Liang on how Otter can enhance business meetings: “Our intention is about better note taking in business meetings, about spending time focusing on the other people in the room instead of having to look down at your screen when you’re taking notes — Otter will do that for you. The goal is to be able to save time, to search things better, to get better insights.”
Simply put, it’s a productivity tool that doubles as a business intelligence archive and has the potential to do much more. The app (I didn’t immediately understand this when I first used this) has built-in audio that syncs with the transcription, so you just tap on a word and the audio starts playing.
The competitive landscape: The Big Five — Google, Facebook, Apple, Amazon and Microsoft — have snapped up many of the voice recognition AI experts in the tech field. But AISense is going deeper than any of them. A smaller player, Nuance, makers of Dragon Naturally Speaking software, gets most of its revenue from dictation in a medical setting. Liang doesn’t see them as a main competitor. “There are also a couple of startups focused on sales conversations. A company called Deep Gram is doing video search,” he said.
Liang on video translations and closed captioning: “We seeWe see it as much more powerful than the traditional closed caption. It’s actually an audio DVR in some sense. With DVR, you can always quickly rewind and watch the video again. With this, actually effectively it can achieve that [for audio].”
How Otter learns from its mistakes. When consumers correct a word through the UI, “we actually put that into the training system,” Liang said. Its system also crawls the Internet to learn new words, though that’s not fully integrated into the program yet, he added.

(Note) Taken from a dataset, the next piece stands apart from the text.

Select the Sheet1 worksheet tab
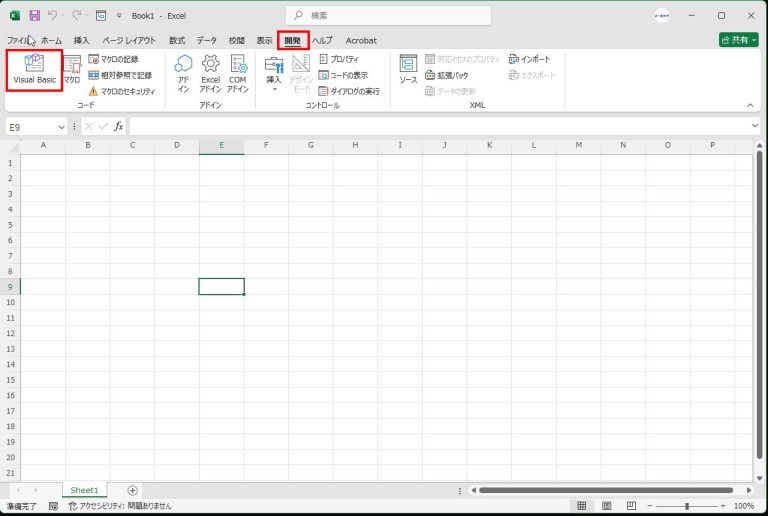The width and height of the screenshot is (768, 516). [x=84, y=490]
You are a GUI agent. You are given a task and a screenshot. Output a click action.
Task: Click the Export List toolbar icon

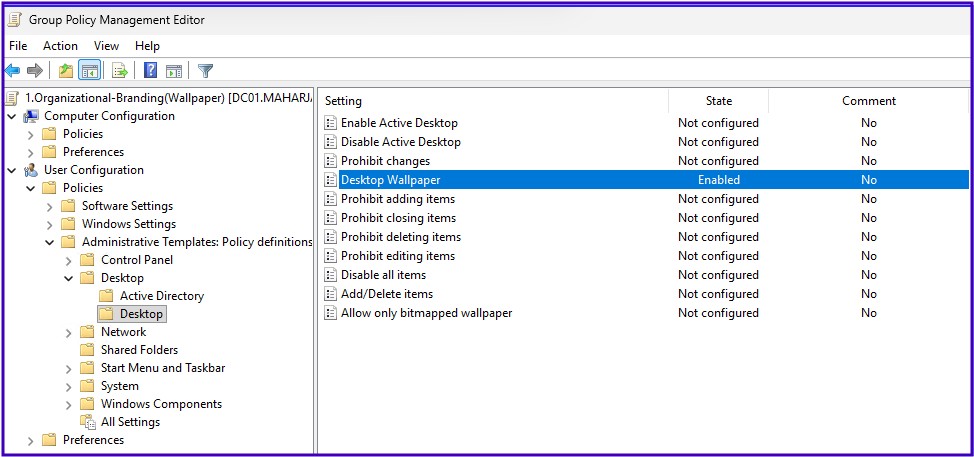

Keywords, search and saving time with Otter
A couple of last points:
Atop each transcript, Otter provides a list of keywords that were used frequently in the conversation. You can click on each word to jump to that part of the transcript. The search feature is particularly cool.
AISense has raised $13 million in funding with a $10 million Series A round. The company has already licensed its transcription technology to web conferencing platform Zoom, but the focus for now is optimizing the enterprise version of Otter. Consumers, meantime, will be able to take advantage of the free app for iOS and Android.
We touched on a lot of other topics, such as market opportunities for Otter for writers and journalists, for college students who want to record their professors’ lectures, for podcast transcriptions (to rank higher with SEO), uses by medical professionals.
As a writer, it’s incredibly freeing to be able to focus on your subject instead of worrying about whether your recorder is picking up your subject. Otter is also a big time-saver: You no longer have to go home and spend hours typing up your notes.
I’ll leave it there. You can read more about Otter at AISense.com or at the articles I cited above. Here are Shel’s impressions.
Otter is not yet perfect. Some words are left out, others are improperly transcribed. Transcripts can be choppy, with sentences cut off in the middle.
Those are quibbles, though. On the whole, this is the speech translation app I’ve been looking for — for years and years. I no longer record in QuickVoice Pro and transcribe by hand. Now I just use Otter.